■ EXERCISE GOAL:
State only how many lines below include the word "will".

■ GIVEN RECORDS:
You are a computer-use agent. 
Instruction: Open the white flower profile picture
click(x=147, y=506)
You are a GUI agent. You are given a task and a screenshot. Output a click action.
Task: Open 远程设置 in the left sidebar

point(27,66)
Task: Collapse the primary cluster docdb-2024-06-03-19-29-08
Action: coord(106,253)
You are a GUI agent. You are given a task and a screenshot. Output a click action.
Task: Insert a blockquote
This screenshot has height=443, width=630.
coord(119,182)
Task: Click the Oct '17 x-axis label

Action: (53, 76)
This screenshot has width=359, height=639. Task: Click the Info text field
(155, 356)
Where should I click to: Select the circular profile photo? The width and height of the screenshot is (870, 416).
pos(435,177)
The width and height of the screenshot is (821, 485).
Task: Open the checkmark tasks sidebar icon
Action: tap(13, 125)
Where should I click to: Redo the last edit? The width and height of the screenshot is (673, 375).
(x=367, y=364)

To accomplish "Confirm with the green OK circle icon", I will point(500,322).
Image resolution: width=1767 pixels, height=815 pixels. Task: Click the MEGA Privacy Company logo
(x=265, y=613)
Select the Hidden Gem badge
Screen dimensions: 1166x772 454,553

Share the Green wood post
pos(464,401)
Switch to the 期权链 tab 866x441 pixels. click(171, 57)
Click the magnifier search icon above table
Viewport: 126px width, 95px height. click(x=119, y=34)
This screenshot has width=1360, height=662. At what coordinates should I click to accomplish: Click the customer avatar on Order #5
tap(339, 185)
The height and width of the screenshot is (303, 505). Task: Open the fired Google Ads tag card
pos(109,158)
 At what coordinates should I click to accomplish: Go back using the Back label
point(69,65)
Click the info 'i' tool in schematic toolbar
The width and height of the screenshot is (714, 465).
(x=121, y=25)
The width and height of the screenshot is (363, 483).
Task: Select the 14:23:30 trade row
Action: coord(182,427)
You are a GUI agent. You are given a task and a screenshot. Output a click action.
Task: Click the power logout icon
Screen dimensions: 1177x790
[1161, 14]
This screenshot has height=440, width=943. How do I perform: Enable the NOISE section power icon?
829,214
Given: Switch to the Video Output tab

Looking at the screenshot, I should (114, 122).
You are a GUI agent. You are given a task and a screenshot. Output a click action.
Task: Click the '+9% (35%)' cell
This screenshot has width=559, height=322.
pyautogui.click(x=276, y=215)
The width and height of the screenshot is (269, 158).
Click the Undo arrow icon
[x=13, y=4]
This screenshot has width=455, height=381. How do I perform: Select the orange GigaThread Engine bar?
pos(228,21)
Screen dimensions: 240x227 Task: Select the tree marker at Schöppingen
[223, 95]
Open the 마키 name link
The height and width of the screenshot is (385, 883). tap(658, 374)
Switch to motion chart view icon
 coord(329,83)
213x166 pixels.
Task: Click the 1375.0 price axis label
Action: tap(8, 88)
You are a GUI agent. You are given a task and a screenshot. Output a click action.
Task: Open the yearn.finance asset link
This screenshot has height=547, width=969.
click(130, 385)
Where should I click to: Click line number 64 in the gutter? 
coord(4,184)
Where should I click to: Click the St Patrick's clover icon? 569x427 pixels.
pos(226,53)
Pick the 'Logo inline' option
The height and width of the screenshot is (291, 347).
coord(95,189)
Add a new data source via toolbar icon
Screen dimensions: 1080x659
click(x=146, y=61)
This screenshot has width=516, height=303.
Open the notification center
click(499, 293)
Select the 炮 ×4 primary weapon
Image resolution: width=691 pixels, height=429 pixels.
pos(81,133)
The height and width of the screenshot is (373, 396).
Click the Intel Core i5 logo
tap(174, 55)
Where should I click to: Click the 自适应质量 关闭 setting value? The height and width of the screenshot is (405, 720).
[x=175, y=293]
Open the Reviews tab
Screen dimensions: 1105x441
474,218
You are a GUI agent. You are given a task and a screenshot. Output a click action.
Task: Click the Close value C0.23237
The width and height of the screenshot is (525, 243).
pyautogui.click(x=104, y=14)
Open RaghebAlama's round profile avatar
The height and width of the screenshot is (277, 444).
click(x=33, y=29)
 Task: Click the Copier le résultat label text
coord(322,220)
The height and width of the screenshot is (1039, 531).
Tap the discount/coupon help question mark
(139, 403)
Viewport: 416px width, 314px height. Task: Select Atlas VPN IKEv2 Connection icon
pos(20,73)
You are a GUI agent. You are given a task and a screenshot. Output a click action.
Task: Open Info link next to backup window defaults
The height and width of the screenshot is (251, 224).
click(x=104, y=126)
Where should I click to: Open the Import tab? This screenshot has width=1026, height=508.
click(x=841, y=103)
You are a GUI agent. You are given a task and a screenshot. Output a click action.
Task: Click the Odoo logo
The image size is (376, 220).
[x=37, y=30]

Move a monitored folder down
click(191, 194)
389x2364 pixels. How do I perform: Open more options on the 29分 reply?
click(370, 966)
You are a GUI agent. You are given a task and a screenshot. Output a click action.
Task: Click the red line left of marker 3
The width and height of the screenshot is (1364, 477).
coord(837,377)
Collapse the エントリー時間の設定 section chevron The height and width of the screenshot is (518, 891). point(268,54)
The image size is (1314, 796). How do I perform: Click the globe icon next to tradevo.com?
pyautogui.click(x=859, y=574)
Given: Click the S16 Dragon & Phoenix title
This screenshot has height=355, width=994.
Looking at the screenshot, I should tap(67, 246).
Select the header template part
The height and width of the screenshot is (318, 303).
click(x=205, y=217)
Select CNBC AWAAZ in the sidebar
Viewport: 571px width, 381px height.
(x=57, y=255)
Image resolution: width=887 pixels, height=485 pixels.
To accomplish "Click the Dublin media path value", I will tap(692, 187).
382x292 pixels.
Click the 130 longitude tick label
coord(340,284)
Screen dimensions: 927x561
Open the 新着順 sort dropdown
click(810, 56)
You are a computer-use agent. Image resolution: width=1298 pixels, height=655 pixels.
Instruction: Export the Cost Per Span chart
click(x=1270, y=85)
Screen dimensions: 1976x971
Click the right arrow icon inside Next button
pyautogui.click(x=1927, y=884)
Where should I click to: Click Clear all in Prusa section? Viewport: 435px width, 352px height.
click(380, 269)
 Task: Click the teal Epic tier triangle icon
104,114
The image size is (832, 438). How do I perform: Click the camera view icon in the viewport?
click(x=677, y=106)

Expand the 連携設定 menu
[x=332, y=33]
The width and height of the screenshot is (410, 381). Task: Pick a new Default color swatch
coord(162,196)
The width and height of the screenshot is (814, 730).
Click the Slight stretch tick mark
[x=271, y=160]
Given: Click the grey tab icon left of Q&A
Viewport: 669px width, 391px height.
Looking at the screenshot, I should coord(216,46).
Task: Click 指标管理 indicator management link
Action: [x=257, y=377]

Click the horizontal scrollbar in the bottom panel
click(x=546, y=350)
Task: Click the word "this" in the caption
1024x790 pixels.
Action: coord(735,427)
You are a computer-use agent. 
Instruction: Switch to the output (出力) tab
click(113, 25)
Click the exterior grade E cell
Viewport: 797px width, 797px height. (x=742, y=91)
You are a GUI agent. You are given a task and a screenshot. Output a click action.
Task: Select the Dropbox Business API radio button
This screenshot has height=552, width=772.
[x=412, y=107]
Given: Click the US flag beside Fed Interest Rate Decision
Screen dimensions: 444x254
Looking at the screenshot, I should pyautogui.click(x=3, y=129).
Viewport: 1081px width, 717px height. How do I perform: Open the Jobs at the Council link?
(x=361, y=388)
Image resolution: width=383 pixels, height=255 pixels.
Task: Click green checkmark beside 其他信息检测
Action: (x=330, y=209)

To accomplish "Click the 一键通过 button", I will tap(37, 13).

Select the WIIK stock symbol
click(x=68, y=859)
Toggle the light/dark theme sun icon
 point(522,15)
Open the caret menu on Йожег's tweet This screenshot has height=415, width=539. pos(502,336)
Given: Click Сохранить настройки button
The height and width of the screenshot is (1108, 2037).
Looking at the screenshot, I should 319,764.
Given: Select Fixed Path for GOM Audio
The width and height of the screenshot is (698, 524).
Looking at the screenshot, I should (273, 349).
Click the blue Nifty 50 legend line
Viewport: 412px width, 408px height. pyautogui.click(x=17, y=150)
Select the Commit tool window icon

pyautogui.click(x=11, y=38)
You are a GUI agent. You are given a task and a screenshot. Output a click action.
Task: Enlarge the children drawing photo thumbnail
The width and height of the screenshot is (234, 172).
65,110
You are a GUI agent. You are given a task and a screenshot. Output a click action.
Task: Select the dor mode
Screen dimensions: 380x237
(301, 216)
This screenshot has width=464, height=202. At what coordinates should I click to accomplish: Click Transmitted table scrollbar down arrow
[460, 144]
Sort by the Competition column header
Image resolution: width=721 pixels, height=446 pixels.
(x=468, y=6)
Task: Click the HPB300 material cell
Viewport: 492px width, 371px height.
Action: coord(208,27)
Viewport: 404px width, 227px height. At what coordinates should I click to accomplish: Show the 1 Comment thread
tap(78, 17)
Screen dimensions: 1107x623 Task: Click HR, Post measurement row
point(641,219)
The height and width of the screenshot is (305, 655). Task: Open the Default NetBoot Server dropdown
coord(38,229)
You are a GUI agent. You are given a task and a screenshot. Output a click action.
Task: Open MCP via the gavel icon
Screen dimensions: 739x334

■ EXPECTED ANSWER:
3